The goal of the project is to find a solution that is able to complete as many games as possible in the most efficient way in terms of the number of steps performed.

### Methodologies
Two solutions to the problem are described and analyzed in the notebook. The first naive solution is an offline approach to the problem, the agent simply executes the initial computed plan without considering changes in the environment. \
However, as will be shown later, this is not sufficient, so an online approach was developed to solve the problem. In both solutions, pathfinding is based on the classic A* algorithm in order to optimize the number of steps performed by the agent.

### Assessment
At the end of the notebook, the empirical evaluations carried out for the assessment of the final solution are presented. In particular, three metrics are considered:
* The percentage of success;
* The average number of steps;
* The average execution time.
 

## Imports required

In [None]:
import gym
import minihack
import numpy as np
import math
import matplotlib.pyplot as plt
import IPython.display as display
from typing import Tuple, List
from utils import *
from algorithms import *
from logic import *
from evaluation import *

## MInihack River Environment
Befor discussing both solutions, it is important to describe the environment in which the agent performs its plans.\
Taking into account the standard description, the environment's types are as follows:
- Partially observable;
- Non-Deterministic;
- Episodic;
- Static, the state doesn't change until the agent has performed an action and there is no time limit for choosing an action;
- Discrete;
- Single-agent.

The environment "Minihack-River-Narrow-V0", one of the standard environments of the MiniHack Environment Zoo, without any fixed seeds changes at each execution following a random uniform distribution. In particular, the initial position of the agent, the position of the boulders and consequently the visibility of the environment(including the visibility of the river) are different.
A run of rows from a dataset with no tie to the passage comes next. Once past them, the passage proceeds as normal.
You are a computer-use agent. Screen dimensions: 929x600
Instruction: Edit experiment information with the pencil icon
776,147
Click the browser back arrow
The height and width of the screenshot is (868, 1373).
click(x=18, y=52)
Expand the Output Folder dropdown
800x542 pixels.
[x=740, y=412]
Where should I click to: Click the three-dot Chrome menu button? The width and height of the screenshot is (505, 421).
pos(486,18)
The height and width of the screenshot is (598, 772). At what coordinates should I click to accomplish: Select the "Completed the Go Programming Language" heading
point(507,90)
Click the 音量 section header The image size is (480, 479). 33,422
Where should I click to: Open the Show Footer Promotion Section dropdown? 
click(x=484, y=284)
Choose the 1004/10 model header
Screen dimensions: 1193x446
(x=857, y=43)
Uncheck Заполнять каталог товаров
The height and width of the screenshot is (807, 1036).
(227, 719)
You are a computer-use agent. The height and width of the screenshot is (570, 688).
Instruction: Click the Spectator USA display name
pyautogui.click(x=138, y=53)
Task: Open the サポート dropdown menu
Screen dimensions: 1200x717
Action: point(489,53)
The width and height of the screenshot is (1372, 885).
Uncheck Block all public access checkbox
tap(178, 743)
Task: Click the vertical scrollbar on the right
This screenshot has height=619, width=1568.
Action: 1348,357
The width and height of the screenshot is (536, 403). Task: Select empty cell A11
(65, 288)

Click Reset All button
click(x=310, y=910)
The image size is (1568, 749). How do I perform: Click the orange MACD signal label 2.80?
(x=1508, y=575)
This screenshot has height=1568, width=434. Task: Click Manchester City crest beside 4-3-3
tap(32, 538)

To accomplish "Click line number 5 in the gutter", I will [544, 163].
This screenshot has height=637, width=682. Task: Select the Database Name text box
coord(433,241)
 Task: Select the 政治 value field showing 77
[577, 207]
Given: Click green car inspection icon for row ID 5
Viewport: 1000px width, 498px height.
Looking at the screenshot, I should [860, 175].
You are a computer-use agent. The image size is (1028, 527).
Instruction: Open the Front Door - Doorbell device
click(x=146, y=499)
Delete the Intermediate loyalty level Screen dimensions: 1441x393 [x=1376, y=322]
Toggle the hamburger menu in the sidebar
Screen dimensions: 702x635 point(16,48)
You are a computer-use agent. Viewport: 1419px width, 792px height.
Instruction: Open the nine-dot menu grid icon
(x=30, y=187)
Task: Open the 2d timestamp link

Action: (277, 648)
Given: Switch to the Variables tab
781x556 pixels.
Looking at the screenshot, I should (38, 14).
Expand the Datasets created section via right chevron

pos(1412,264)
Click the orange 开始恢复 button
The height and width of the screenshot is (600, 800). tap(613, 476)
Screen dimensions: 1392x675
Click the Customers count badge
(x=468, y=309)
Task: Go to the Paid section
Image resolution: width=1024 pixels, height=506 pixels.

To make this report easier to read and follow, the seeds for creating the environment are fixed, but only for the demonstration parts.\
The evaluation takes into account environments that changes at each execution.

In [None]:
state, env = create_env() # create the environment without fixed seed
plt.imshow(state['pixel'][100:250, 400:750]) 
game_map = state['chars'] # state of the game map
game = state['pixel']

## First solution: Offline A*
The first approach involves using the traditional A* algorithm, with basic logic designed only to detect objects and manoeuvre the boulders into the river in the correct way. This method, referred to as offline A*, is unable to solve a high percentage of games. As mentioned earlier, it works as an offline approach, where the agent strictly follows the initial plan without the ability to adapt dynamically during execution. This approach lays the groundwork for the final solution, called "Online A*".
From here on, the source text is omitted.